— Start The input —
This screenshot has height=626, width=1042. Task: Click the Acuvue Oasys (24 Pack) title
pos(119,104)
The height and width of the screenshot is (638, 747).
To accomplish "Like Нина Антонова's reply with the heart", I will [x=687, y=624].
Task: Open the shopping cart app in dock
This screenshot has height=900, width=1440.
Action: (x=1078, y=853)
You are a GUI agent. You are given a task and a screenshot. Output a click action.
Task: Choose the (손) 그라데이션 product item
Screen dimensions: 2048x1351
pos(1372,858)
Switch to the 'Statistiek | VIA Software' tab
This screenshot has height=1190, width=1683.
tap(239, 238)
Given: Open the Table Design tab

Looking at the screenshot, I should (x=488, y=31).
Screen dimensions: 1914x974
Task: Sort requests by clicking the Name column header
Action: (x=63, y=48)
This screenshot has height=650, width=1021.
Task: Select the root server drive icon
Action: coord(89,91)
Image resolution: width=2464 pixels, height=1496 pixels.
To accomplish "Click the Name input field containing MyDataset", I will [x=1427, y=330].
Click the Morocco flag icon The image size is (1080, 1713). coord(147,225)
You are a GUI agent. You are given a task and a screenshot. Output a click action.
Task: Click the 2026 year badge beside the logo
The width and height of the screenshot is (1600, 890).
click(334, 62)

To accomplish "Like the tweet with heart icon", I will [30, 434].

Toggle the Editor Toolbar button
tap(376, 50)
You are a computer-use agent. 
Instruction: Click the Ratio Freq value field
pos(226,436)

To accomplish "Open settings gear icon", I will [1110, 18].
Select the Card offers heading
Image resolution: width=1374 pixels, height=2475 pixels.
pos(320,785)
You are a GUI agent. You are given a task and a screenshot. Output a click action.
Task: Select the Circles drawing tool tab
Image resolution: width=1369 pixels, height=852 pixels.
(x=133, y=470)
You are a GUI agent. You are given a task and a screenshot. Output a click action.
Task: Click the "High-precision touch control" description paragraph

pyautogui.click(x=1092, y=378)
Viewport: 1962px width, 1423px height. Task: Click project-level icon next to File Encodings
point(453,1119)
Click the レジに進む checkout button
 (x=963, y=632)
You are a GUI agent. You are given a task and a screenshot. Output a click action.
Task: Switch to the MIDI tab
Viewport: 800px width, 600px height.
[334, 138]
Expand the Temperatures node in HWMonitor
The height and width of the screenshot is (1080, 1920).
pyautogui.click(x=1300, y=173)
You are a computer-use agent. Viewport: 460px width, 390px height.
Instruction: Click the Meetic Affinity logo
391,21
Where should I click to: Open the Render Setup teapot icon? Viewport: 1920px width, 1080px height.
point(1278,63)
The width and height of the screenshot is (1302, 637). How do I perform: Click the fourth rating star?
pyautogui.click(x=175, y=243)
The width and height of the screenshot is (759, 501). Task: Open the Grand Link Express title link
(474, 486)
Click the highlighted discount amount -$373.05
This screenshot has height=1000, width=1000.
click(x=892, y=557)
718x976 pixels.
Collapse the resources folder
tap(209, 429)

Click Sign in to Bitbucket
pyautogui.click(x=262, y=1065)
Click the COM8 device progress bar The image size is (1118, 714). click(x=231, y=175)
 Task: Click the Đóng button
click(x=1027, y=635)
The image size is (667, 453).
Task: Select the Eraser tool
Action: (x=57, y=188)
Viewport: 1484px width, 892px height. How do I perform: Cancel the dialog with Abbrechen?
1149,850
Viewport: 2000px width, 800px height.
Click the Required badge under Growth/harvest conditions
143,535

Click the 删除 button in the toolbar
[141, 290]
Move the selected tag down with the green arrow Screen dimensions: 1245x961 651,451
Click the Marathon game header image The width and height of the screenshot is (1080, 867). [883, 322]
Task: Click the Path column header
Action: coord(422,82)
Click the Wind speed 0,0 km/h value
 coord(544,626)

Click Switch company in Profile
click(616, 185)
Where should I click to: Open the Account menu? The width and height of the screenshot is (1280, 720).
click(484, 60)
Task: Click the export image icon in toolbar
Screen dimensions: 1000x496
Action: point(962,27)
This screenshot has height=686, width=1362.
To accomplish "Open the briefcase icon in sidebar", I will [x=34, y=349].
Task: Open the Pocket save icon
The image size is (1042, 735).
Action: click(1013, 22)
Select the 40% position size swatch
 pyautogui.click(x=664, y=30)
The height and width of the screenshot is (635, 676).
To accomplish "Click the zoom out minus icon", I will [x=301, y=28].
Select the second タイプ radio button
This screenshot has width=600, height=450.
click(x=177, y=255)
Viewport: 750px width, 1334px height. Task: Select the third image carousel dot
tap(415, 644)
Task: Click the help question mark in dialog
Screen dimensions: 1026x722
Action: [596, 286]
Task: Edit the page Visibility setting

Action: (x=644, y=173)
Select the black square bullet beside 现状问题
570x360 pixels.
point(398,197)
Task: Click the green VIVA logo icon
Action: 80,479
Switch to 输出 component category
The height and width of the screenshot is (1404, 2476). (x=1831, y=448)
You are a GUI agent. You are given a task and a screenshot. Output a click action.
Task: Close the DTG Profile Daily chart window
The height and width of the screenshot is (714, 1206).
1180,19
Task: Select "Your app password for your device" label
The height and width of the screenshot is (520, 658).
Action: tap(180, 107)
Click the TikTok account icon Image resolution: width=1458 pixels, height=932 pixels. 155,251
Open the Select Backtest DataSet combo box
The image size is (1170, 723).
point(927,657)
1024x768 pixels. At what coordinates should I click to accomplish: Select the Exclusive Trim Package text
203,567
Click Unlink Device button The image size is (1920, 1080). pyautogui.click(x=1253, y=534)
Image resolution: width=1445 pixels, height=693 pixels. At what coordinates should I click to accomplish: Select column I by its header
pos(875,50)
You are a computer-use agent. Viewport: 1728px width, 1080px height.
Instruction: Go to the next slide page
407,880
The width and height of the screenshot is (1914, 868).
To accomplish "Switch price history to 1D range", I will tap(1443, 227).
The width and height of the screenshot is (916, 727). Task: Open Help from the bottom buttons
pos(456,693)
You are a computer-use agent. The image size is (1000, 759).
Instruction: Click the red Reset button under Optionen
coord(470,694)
— End The input —
_Brief:_
Identify and copy every line in the material above that contains the string "under". Case counts.

_Solution below:_
Click the Required badge under Growth/harvest conditions
Instruction: Click the red Reset button under Optionen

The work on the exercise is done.